Better, but owning stock vs not does not capture the full picture:

New York University economist Edward Wolff conducted a careful study of stock ownership in 2013 and found that 81 percent of the stock market worth is concentrated in the top 10 percent of households by wealth.

I spoke with Wolff and he was kind enough to update the numbers. It's gotten worse: 84 percent of the stock in the United States is owned by the top 10 percent of households by net wealth.

These are incredible statistics. More than 93 percent of the stock is owned by the top 20 percent of households. The bottom 80 percent of households owns only about 7 percent of stock.

By the way, this includes direct ownership of stocks and indirect ownership through mutual funds, trusts, IRAs, Keogh plans and other retirement accounts. Everything.

Linky.

But if we want to read the original claim strictly:

On average across the United States, only 18.7% of taxpayers directly own stocks. Now, these numbers only include stock portfolios, not the roughly half of Americans who participate in the market through an employer-sponsored retirement plan, according to a Pew analysis of Census Bureau data.

Linky.
 
I think it’s worth considering why so few Americans own stocks.

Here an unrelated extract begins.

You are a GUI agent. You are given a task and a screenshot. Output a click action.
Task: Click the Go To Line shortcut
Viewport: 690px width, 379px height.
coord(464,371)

For those is grinding poverty, it probably is not an option.

Yet in 2014 (a year Google seems to like) Americans spent $70 billion on lottery tickets. And I believe these sales are skewed towards lower income individuals.

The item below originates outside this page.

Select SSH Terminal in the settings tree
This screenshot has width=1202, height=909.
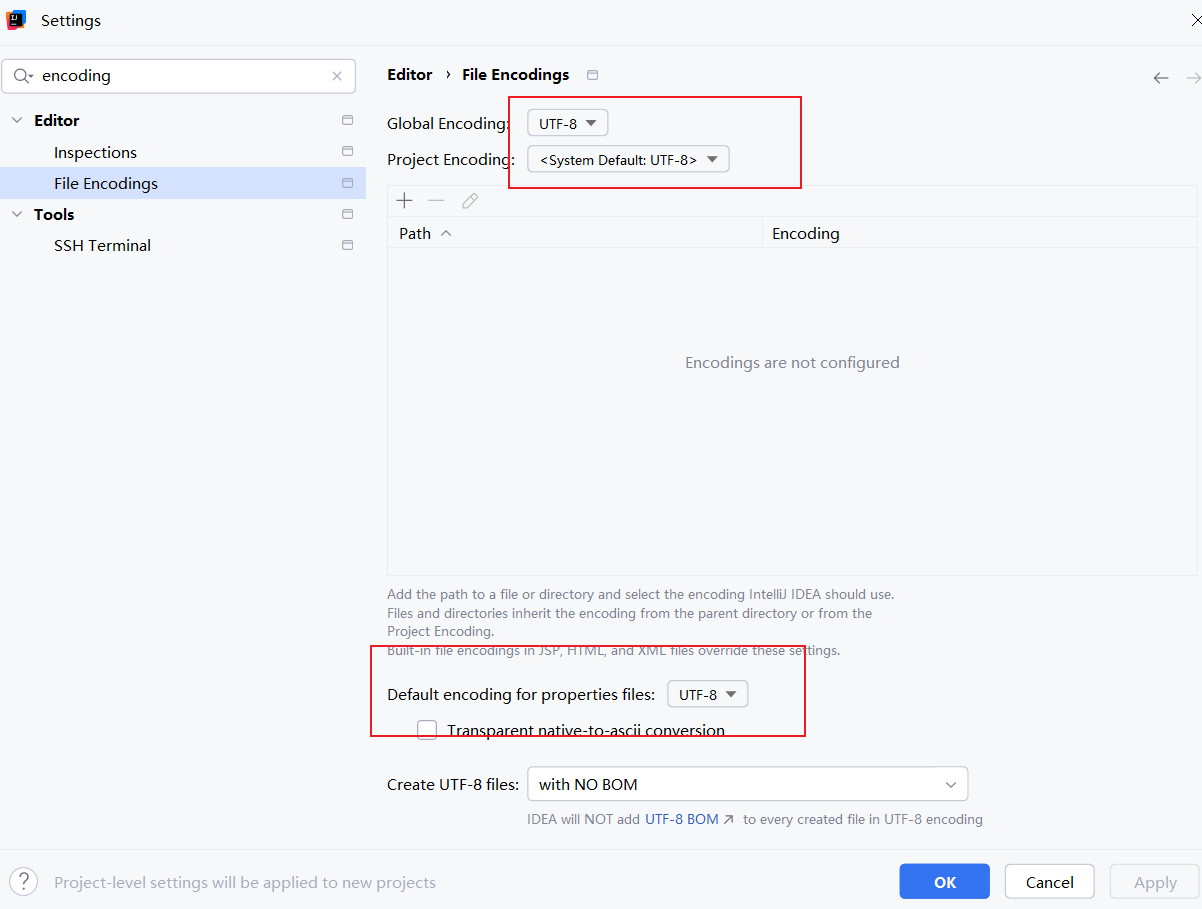[x=102, y=245]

Lots of factors in play. Lack of education in financial matters. Huge advertising budgets for state lotteries. The simplicity of buying a lottery ticket compared to opening and maintaining a brokerage account.

I guess my point is the majority of Americans could be invested in stocks if they wished to do so, but make a choice to spend discretionary dollars elsewhere.
 
I think it’s worth considering why so few Americans own stocks.

For those is grinding poverty, it probably is not an option.

Yet in 2014 (a year Google seems to like) Americans spent $70 billion on lottery tickets. And I believe these sales are skewed towards lower income individuals.

Lots of factors in play. Lack of education in financial matters. Huge advertising budgets for state lotteries. The simplicity of buying a lottery ticket compared to opening and maintaining a brokerage account.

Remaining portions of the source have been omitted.